HIV-1 spilled into humans from chimpanzees around the dawn of the 20th century, probably in Cameroon, and at first was likely a disease of bush-meat hunters and their close contacts who contracted the virus when butchering chimpanzees. Once industrialization connected these once remote areas to each other HIV-1 found a means to propagate amongst humans through sexual contact and the disease exploded. 

The disease trickled on, accruing victims without notice. I always think if infectious disease physicians would have noted this trickle of patients before it became a worldwide epidemic decades later, it could have been contained (to some degree). 

There's a story I've heard about a physician, Dr. Bila Kapita, recognizing the presence of the AIDS-defining illness Kaposi's Sarcoma in Kinshasa in 1975 and noting its presence in prior hospital records.

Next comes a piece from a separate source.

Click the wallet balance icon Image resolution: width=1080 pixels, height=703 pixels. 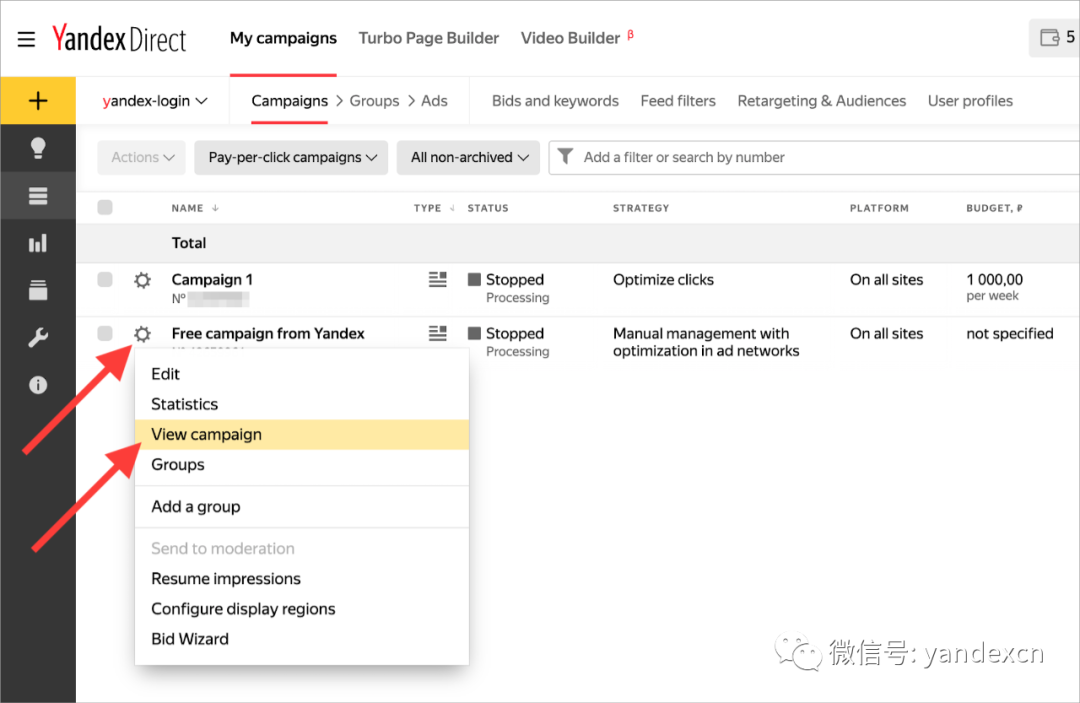click(x=1050, y=37)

I think this anecdote illustrates that if you look hard enough, you can find low-level "viral chatter" transpiring. 

Ebola is similar in many respects. These explosive outbreaks represent stuttered forays into the human population and burn out because the virus is not efficiently transmitted between humans. 

Studying these stuttered starts of emerging pathogens is what it means to be "tracking zebra".